Increasing self-efficacy to improve the transition to university: an Australian case study
Journal of Further and Higher Education
The first-year university experience is inherently linked to student satisfaction, retention and academic success. A sense of academic preparedness can enhance the first-year transition experience. Subjects designed to assist students to transition to university can improve the transition experience; however, there is very limited evidence of their successful implementation in Australia. An interdisciplinary credit-bearing subject underpinned by the Learning by Doing Approach and the Theory of Self-efficacy, was developed and implemented in an Australian university.
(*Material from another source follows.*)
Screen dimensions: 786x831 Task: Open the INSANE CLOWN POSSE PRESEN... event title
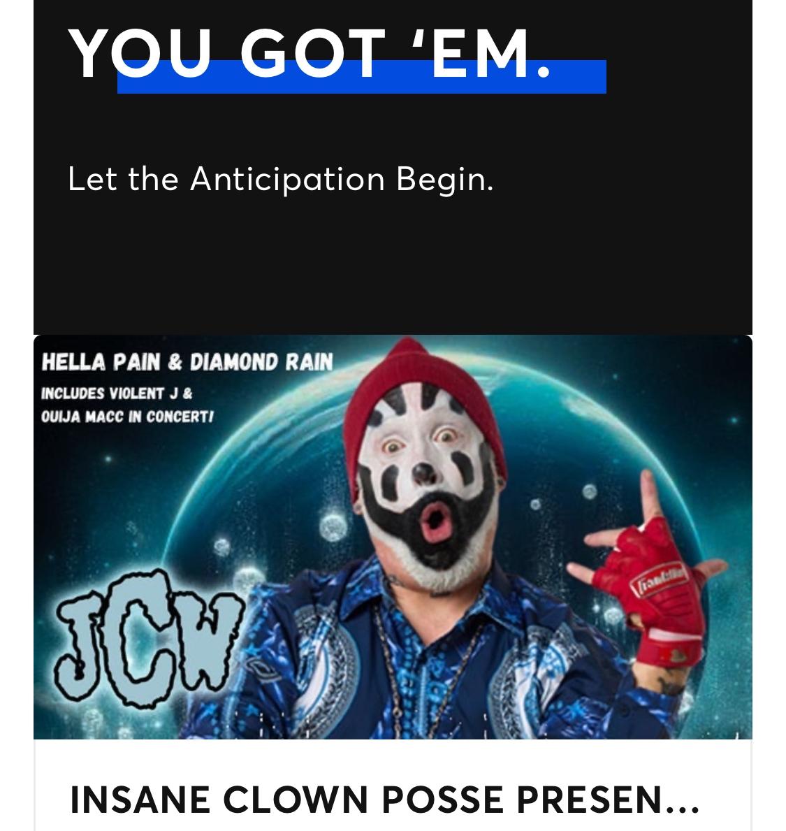click(384, 800)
Students’ baseline (pre-test) and follow-up (post-test) survey responses on their self-perceived levels of knowledge and confidence in academic skills were compared to test for significant differences. Students reported greater knowledge and confidence with regards to the academic skills required for university. The subject’s highly scaffolded nature ensured students actively engaged in individual and collaborative activities that allowed them to learn as they constructed knowledge. As students learnt new skills in a supportive learning environment, they incorporated these skills into their learning and utilised them in their other subjects, which increased their confidence and self-efficacy. Similar interdisciplinary credit-bearing transition subjects may be beneficial in other universities to help support students transitioning to university. Longitudinal research is required to determine the effectiveness on academic outcomes and retention.